A series of tests, measurements and analyses determined that this is rare and is a consensus of ODDS. “A real miracle,” Achan said. “The case where someone says, 'I know someone.' And that actually works. ”
Nurse at Mount Sinai Morningside Hospital has never seen so many visitors. Some are stuffed into certain patients' rooms, with the rest of dozens of dozens of them spilled into the hall on the seventh floor of the intensive care unit.
However, after years of nursing experience, Cornelius Sublett knows to maintain his “ICU mind.” Be careful about the patient's oxygenation, blood pressure and comfort and be prepared to meet all the needs of a grieving family.

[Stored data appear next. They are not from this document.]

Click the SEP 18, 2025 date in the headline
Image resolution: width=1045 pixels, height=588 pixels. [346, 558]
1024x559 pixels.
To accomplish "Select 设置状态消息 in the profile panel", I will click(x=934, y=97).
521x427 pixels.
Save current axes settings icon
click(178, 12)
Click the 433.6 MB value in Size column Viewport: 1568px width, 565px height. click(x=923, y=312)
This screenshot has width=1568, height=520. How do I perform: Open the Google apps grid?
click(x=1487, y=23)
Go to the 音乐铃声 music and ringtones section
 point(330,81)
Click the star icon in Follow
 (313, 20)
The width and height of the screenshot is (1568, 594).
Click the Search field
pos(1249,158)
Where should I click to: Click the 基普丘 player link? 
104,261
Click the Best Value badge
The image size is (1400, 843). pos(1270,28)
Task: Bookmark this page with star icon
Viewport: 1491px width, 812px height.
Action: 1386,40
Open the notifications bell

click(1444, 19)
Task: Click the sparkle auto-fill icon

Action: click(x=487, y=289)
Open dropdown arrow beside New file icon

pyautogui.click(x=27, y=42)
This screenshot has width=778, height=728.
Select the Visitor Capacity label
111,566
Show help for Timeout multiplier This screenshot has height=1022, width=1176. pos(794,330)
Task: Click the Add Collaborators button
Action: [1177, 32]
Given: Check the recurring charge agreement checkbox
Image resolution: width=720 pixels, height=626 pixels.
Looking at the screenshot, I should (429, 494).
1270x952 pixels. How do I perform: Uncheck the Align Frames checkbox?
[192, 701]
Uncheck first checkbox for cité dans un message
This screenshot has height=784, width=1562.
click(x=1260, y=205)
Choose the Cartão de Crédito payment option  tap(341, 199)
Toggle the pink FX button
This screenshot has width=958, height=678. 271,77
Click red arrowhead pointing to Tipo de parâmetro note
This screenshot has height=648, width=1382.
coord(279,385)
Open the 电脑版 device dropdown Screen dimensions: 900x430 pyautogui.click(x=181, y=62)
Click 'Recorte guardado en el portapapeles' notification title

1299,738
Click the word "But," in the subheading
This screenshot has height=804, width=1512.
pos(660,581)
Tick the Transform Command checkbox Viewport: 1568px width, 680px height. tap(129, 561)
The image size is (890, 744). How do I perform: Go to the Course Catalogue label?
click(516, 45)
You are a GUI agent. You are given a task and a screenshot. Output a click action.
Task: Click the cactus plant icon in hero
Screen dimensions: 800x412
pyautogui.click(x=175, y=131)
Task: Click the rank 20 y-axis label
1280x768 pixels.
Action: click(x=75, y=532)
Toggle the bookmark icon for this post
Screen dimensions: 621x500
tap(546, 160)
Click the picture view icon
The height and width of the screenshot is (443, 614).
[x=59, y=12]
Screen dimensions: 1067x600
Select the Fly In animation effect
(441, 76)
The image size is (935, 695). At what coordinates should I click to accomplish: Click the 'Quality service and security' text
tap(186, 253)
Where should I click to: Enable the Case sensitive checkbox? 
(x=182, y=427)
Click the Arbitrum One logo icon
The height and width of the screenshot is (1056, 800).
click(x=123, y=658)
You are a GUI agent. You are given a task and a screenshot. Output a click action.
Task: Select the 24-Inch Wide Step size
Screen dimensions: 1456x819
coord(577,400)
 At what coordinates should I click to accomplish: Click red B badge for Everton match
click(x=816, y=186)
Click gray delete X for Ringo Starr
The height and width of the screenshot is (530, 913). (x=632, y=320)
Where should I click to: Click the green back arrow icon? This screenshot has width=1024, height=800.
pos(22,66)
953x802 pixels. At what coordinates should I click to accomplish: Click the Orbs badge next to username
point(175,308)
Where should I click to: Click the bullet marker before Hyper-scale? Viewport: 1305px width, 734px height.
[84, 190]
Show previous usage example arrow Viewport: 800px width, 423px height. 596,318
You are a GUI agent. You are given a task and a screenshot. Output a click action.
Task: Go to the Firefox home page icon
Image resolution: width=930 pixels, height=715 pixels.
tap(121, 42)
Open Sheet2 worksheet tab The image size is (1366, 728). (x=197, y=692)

His mantra: “Providing Self.”
It was Wednesday, January 22nd, three days after Brendan's final wish postponed his death. He is in the 24th room, just as music wins the mechanical beeps of reality. Fiona Apple sings about seeing not just the crescent moon, but the entire moon. Sting summons the unforgettable Irish atmosphere of hundreds of years ago about his brave beloved heroes.
People alternately wear masks, gloves and yellow separate gowns before saying words, prayers and goodbye to enter the small room. Hospital guidelines allow only two visitors at a time, but accommodation is being made for love crashes.
The atmosphere changes when you call the operating room on the third floor to say that everything is set. It's time again. Sublett kicks the red lever at the base of Brendan's bed and releases the brakes.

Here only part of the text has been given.